How to get Picard writing the original release date / year of a recording?

The reason this idea has been rejected previously is that we’d (much!!) rather have someone do the extra work (and yes, it is admittedly extra work) of actually adding the earliest known release to MusicBrainz. For a lot of vinyls, this can be done by importing from Discogs. (It is also possible to create a mostly “empty” release that e.g., has no medium/tracklist just to get the date in.) I’m not aware of anything to indicate that this position would have changed.

https://medium.com/@BlueTaslem/time-is-hard-for-computers-programmers-14ef2a7ece77
… and so on and so forth.

3 Likes

Yeah, I get the dream. And spend a lot of time doing that to fill in gaps in artists I am working on.

The trouble is the amount of research gets extreme. Until the gaps are filled is it fair to tell people to trust MB for those kinds of lookups? Are people not going to give up due to the bad data?

This is why I was thinking aloud about stop gap. If one is working via the API then there is no way to know how trustable results are without cross checking.

A Release has a “Data Quality” flag. Could there be something similar at Artist level?

I don’t understand how you would do any less research for adding a release that consists only of a title, artist, and release year.

If there exists such a field and you add earliest release date to “2000” but then it is discovered, there was a release in late 1999, the 2000 would have been wrong all along. If you add an “empty” 2000 release—and you know there was a release in 2000—then it was never wrong that there was a release in 2000, but now you just add the additional information that there was also a 1999 release (which can also be empty). But what if there was actually a self-published release in 1996 before they got signed (and the 1999/2000 release didn’t have any additional mixing of the recordings)? What if you add the 1996 release but “earliest release date” field is still set to 2000?

The field you’re lobbying for would not solve the issues you claim it would solve and would not lessen the amount of research needed, but will introduce data duplication that is liable to go out of sync.

(And again, note that all that is required for a release to be entered is a release title and a release artist. Everything else is optional. If you want to add a release from a year, you can do with just title, artist, and year. You don’t need to research anything beyond that. You don’t need to add any data beyond that. If you know a release came out in a given year, that is enough data to make it viable to add it to MB.)

1 Like

Sorry, it is a failing of mine that I couldn’t just add such basic details. I need to be sure about the data I add and then I’d need to be complete.

I’m not proposing anything, more a case of responding to the complexity of the question.

I’ll unsubscribe from this as my comments are clearly jsut confusing the situation.

Please don’t. You seem to be one of the few active members here that has insights and experiences from both sides of the border.
And you also don’t seem afraid to state opinions in an honest (and perhaps sometimes impulsive) manner.
I think that’s very valuable and applaudable.
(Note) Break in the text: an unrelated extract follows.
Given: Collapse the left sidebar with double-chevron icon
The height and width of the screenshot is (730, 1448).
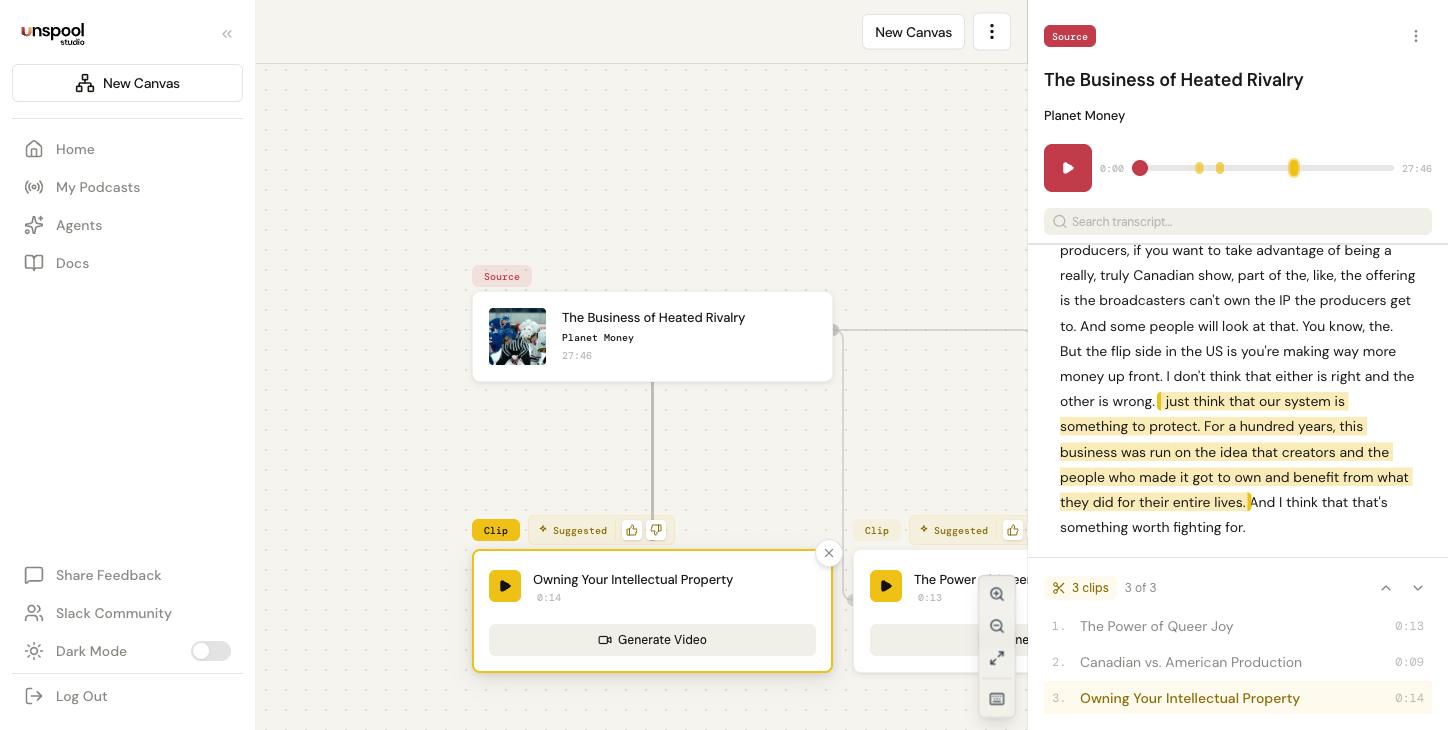Looking at the screenshot, I should (x=227, y=34).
Back to the original matter:

Since I am no coder (and clearly on the other side of the border) I grant myself playing dumb here to make my case.
I will also allow myself to completely ignore the behind the screen technicalities about ‘how complicated dates can be’, or challenges in having people entering dates correctly.

My simple account from an end-user point of view:

I am using MusicBrainz’ Picard tagger.
I am using it to match a release that happens to be a compilation (released in 2005), and it contains the Michael Jackson song ‘Ben’.
That song dates back to 1972. Nobody would disagree about that.
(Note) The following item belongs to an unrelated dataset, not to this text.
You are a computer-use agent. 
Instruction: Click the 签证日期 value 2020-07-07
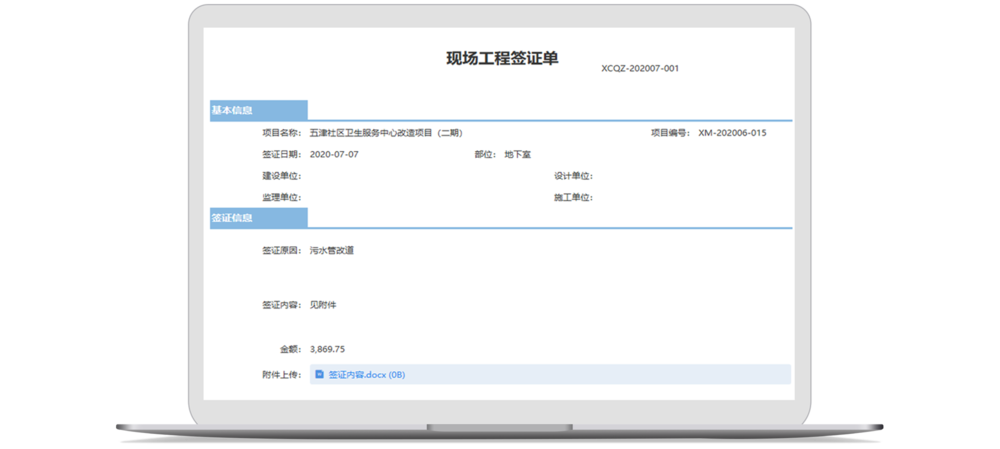pyautogui.click(x=334, y=155)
But, Picard will not retrieve 1972 as an ‘original date’.
It will retrieve 2005.

What would be needed to have Picard being able to retrieve and write 1972 in this case?
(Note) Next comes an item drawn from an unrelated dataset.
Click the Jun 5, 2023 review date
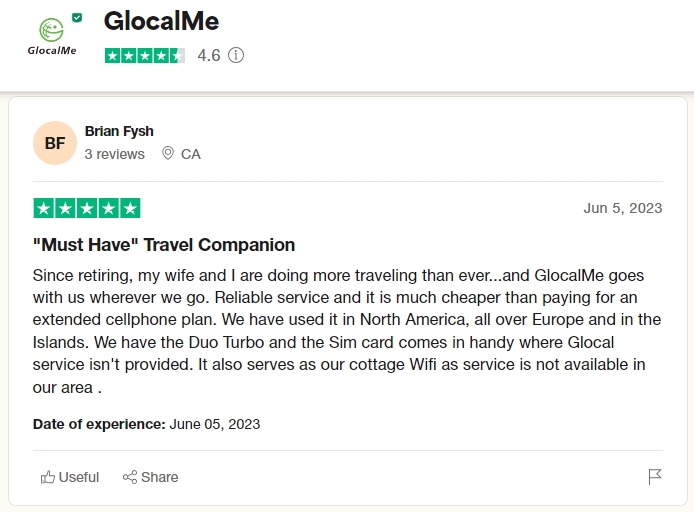This screenshot has height=512, width=694. [622, 208]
Is this really such an awkward or difficult request?

1 Like

Just answering from a purely Picard side of things: There would need to be an effective way to get this data.

Somehow this data can already be available in MusicBrainz, as MusicBrainz knows about the recording and where it has been used. With works it even knows about the concept of a song. So we could use MusicBrainz to lookup the earliest recording linked to the work. In the best case the recordings are linked to the work with a date set on the “recording of” relationship. For Ben this would even work. But as you can see for the many recordings linked to the work only 3 have set a date.

If we don’t get dates from the work-recording relationships or if we want to be safe we would then have to query each recording to get a list of releases and their dates.

In case of Ben this would add 1 request for the work and 84 requests for the recordings to be sure about the date. That’s at least 85 seconds more, and this is just for one track on the compilation.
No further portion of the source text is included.